Os mandamentos da gestão de (qualquer) crise

Os mandamentos da gestão de (qualquer) crise

Hugo Neves*

28 de abril de 2020 | 05h30

Hugo Neves. FOTO: ARQUIVO PESSOAL

Vivemos um momento único na história da humanidade. Em meio à pandemia do novo coronavírus, alguns setores da economia precisam seguir em atividade para evitar o colapso no fornecimento de alimentos, remédios e outros itens essenciais à sociedade. Como bombeiros civis, lidamos com sistemas de segurança e resposta a emergências há mais de quatro décadas, sempre focados na preservação da vida e do patrimônio. Para nós, pelejar na prevenção de crises é uma missão quase permanente. Mas, quando elas se instalam, é fundamental saber como agir. Por isso, diante do alto risco de contaminação dos trabalhadores, sugerimos às empresas que precisam seguir operando nesse período que tomem uma série de medidas, visando garantir não só a segurança de todos como também a continuação das operações.

A primeira providência essencial é a criação de um comitê de crise, com profissionais meticulosamente escolhidos por sua tenacidade, agilidade, confiabilidade e, sobretudo, por seu conhecimento em relação a questões que envolvam procedimentos de segurança e prevenção. Esse seleto grupo de colaboradores será responsável pela definição de um plano de ações e pela tomada de decisões de emergência sempre que necessárias. Exatamente por isso, seus membros precisam contar com uma estrutura de comunicação ágil e simplificada.

Imediatamente após a criação do comitê, seus integrantes devem reunir-se – com todos os procedimentos de segurança exigidos pelo momento, claro –, com o objetivo de preparar a empresa da melhor forma possível para todos os cenários possíveis. Se a companhia ainda não contar com planos de contingência estruturados, é necessário criá-los.

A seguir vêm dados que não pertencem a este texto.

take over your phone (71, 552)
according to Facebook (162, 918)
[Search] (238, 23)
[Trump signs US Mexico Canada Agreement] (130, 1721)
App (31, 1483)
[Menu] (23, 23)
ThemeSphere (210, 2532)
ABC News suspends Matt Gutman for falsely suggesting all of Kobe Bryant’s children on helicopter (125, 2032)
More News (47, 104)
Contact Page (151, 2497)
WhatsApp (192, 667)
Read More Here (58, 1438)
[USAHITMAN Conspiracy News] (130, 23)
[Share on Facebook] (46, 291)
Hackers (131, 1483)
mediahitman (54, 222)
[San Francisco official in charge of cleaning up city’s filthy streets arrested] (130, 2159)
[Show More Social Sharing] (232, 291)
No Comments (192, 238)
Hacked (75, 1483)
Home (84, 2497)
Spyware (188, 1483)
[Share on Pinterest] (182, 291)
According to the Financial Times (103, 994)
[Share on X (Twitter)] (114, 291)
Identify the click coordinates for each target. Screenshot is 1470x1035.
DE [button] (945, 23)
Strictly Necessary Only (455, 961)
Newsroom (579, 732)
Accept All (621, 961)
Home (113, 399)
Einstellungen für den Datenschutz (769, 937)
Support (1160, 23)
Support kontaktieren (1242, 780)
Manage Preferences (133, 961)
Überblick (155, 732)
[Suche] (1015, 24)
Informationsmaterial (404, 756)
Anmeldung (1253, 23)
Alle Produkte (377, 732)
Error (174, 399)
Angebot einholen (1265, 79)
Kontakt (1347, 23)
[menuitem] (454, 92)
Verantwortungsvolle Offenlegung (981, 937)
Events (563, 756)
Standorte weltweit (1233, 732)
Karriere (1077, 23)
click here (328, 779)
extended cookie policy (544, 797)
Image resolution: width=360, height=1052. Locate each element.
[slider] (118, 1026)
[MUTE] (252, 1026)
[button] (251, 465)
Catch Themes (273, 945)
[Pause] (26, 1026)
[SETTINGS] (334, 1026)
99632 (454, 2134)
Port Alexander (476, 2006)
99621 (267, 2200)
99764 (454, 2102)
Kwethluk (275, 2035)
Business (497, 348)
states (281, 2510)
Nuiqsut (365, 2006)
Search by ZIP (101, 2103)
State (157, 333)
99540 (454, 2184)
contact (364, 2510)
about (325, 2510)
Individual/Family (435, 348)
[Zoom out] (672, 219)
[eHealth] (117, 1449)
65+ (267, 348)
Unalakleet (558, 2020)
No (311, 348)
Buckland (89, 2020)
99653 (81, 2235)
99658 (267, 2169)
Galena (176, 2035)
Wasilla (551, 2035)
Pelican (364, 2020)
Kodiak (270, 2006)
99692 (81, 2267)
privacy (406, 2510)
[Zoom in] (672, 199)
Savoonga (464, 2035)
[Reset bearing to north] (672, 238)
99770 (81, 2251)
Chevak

De forma conjunta, os membros do comitê precisam avaliar todos os potenciais riscos e esclarecer os mecanismos a serem ativados em caso de necessidade. Para cada nível de impacto na organização e em seus colaboradores, terceirizados e fornecedores deve haver um plano de ações minuciosamente detalhado, com um fluxo de ações e decisões a serem tomadas pelo próprio comitê – ou por algum(ns) de seus membros.

Ao mesmo tempo, deve-se manter uma comunicação direta e transparente com todos os colaboradores. Nesse sentido, é fundamental estabelecer mecanismos eficientes de transmissão de informações para funcionários, terceirizados, clientes e fornecedores – os trabalhadores, especialmente, precisam saber onde, como e quando buscar orientação. Fortalecer o sentido de união de todos os públicos – internos e externos – contra o vírus é uma providência fundamental.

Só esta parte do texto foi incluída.